Former state Sen. Steve Geller will face a challenge from the former Broward Emergency Management director Chuck Lanza for a Broward County Commission seat in 2016.

The race will create a rare partisan battle on the left-leaning County Commission: Lanza is a Republican while Geller is a Democrat. Currently the lone Republican on the County Commission is Chip LaMarca who ousted Democrat Ken Keechl in 2010 and fended off a rematch in 2014.

Lanza announced his candidacy in a press release and said he will officially file his paperwork Tuesday morning at the county’s elections office. The District 5 seat is currently held by Lois Wexler who is retiring. Both Lanza and Geller live in Cooper City -- a city within the district.

When Geller was contacted by the Miami Herald to ask his thoughts on Lanza running against him he replied: “Who is that?”

Geller was unaware that he would face an opponent.

Lanza left his position as the Emergency Manager for Broward County in 2014 and has been consulting since then -- he currently consults for the city of Dania Beach.
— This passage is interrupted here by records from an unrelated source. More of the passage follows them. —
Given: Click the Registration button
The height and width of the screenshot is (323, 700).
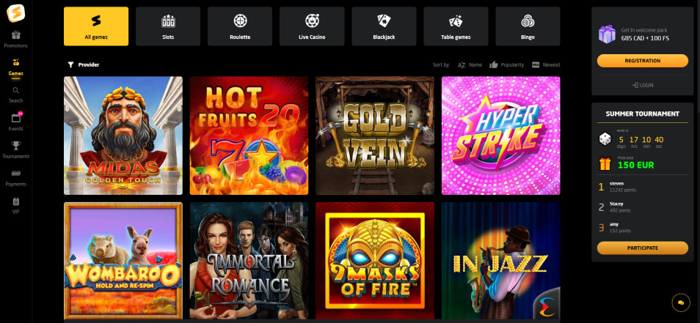Looking at the screenshot, I should [x=643, y=61].
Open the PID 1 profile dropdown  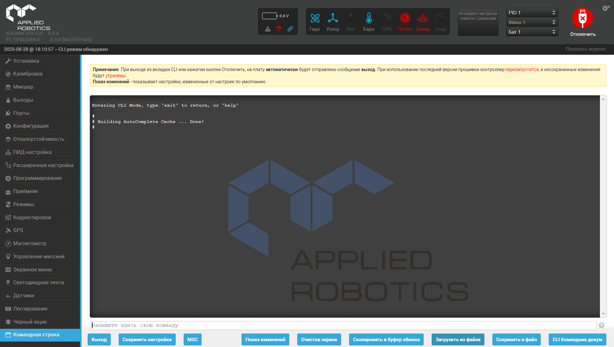tap(532, 12)
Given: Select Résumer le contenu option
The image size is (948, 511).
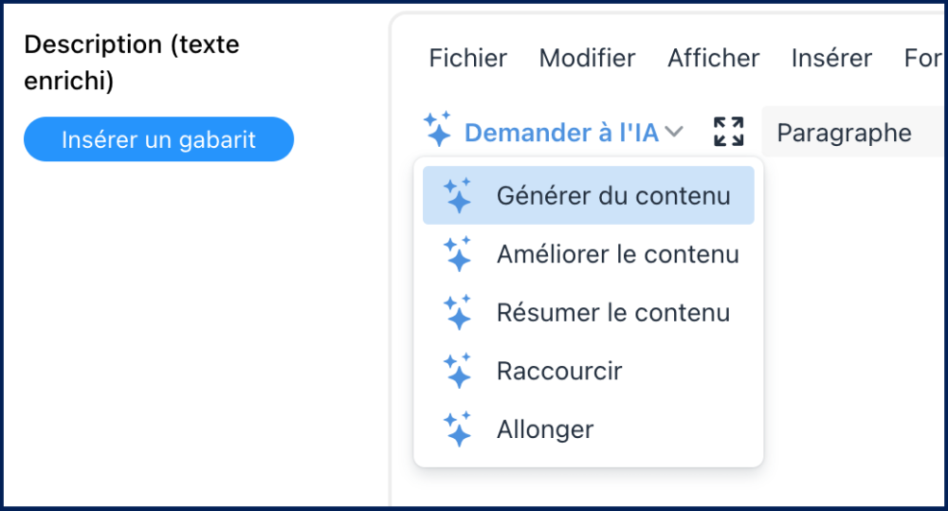Looking at the screenshot, I should pos(612,313).
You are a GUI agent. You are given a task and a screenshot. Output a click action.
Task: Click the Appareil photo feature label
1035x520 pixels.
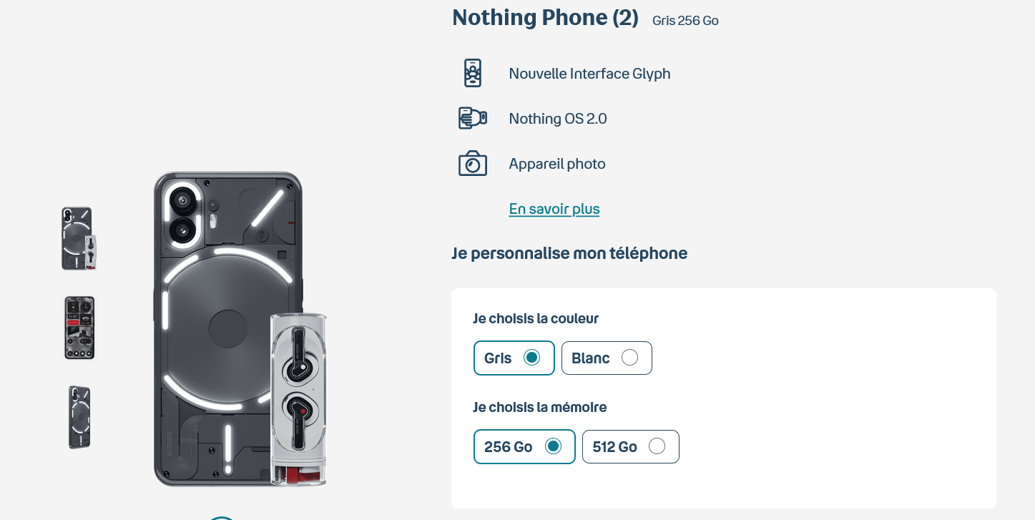click(x=556, y=164)
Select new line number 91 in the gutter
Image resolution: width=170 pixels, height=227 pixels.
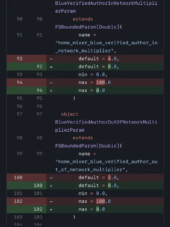(x=39, y=35)
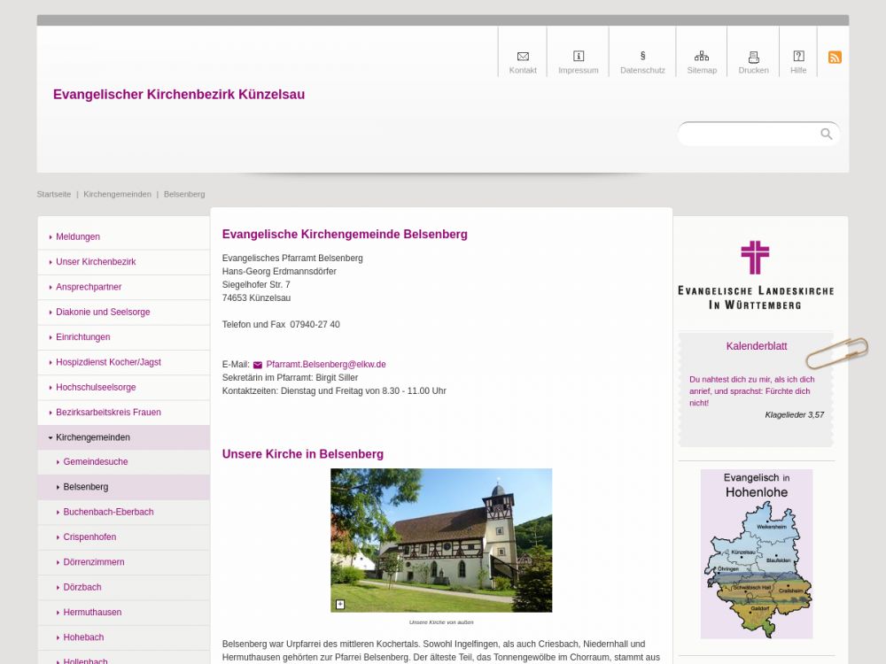Go to Startseite in the breadcrumb
This screenshot has height=664, width=886.
point(54,194)
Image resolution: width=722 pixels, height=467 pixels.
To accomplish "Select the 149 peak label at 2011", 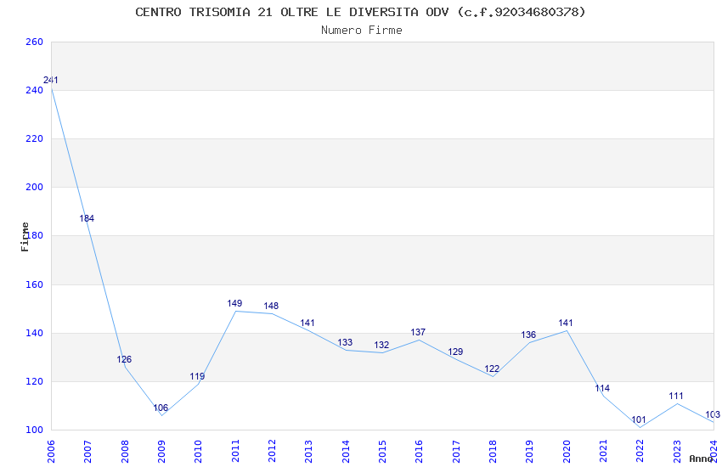I will click(234, 303).
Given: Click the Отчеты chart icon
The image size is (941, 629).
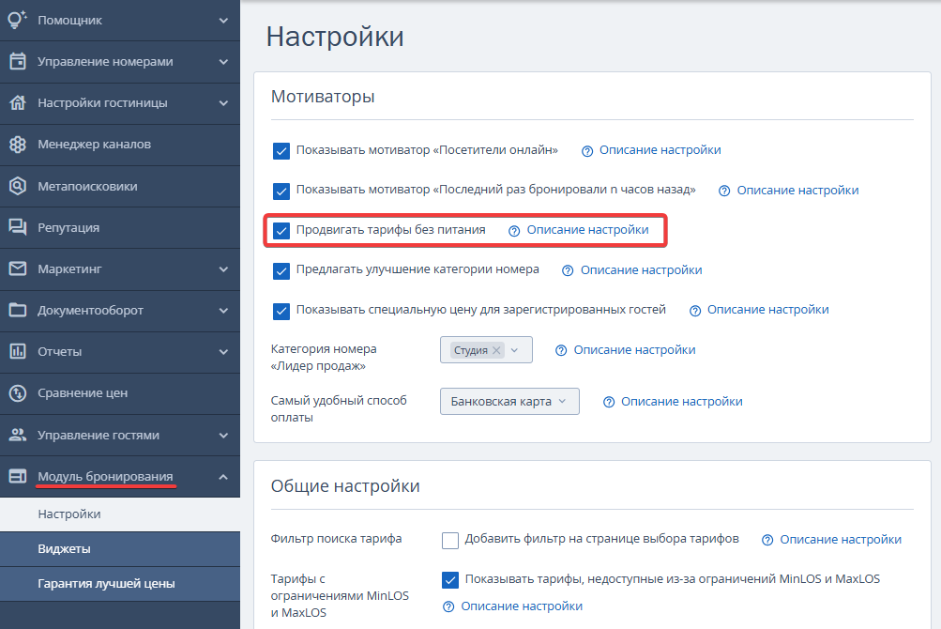Looking at the screenshot, I should click(x=18, y=351).
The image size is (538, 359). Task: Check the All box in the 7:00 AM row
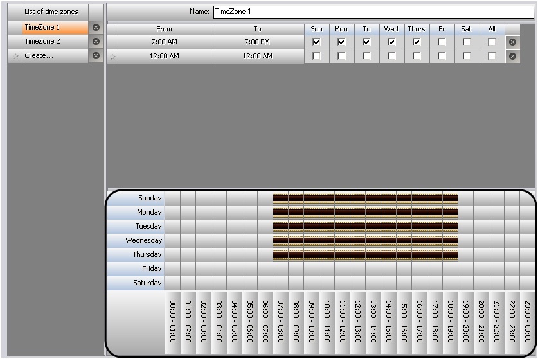(x=492, y=42)
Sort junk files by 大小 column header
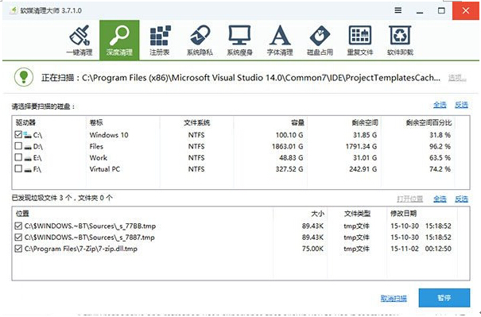The image size is (481, 317). click(x=317, y=214)
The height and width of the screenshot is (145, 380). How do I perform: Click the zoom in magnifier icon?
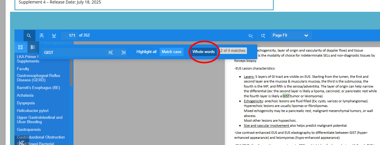click(x=263, y=36)
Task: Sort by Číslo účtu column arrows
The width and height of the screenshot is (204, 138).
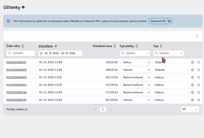Action: pos(23,46)
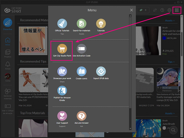Open User Support heart icon
This screenshot has width=184, height=138.
tap(62, 116)

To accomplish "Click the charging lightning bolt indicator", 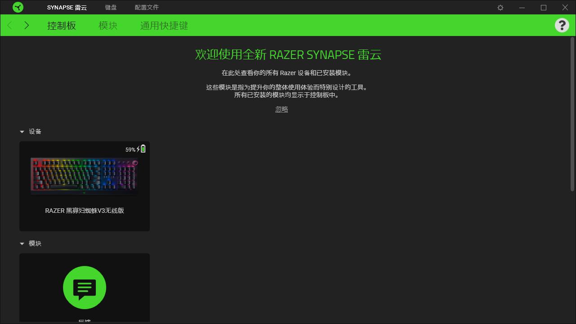I will point(137,149).
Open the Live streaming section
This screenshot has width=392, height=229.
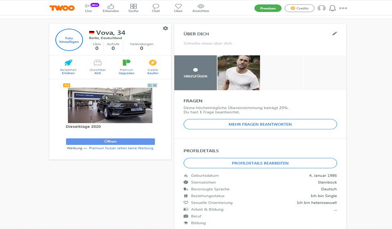(89, 8)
He previously served as emergency manager for Miami-Dade counties as well as the fire chief for the Broward Sheriff's Office and the Seminole Tribe of Florida.  

Lanza told the Herald that he had wanted to enter politics for many years but didn’t because of the jobs he held.

Lanza doesn’t have a paid campaign manager at this point but he has tapped LaMarca for advice. Although LaMarca is a former Broward GOP chair, he has ran and led in a generally nonpartisan fashion -- he was a rare GOPer to march in the gay pride parade in Wilton Manors and often talks about issues such as beach renourishment and libraries. LaMarca also capitalized on weaknesses in Keechl's candidacy including his rampant campaign spending in 2010 before he even had an opponent.

However LaMarca’s coastal District 4, although it leans to the left, has more registered Republicans than the district where Lanza will run.

In District 5, about 45 percent of the registered voters are Democrats while the rest are split between Republicans and those with no party affiliation.

“If you look at Democratic performance in the district it’s a solidly Democratic district,” Geller said. “It voted for Charlie Crist, it voted for Barack Obama.”

Lanza criticized Geller as a career politician who he said is “always looking for a job.” After reaching term limits in the state, Senate Geller ran against Broward County Commissioner Sue Gunzburger in 2010 and lost in what was known as one of the most contentious county races at the time. He then served as adviser to Crist’s unsuccessful campaign for governor in 2014.

“I think we need to look at newer brighter faces as opposed lifelong politicians filling all our vacant positions,” Lanza said.

Lanza will likely draw some of his support from the law enforcement community. The largest law enforcement agency is the Broward Sheriff’s Office where Lanza onced worked as the fire chief. However with Democratic Sheriff Scott Israel also on the ballot, some BSO employees may be reluctant to publicly support Lanza.

However, Geller already has racked up some key law enforcement endorsements including by Israel, the Broward County Police Benevolent Association, the Broward County Council International Association of Firefighters and the Broward AFL-CIO. (BSO employees recently voted to ditch the PBA for another union.)

Geller's strength is his name recognition in the district and ability to fundraise.

Geller, a lawyer at Greenspoon Marder, has raised $56,000. Geller said that his new total haul through September is about $98,000 and in total he has spent under $5,000.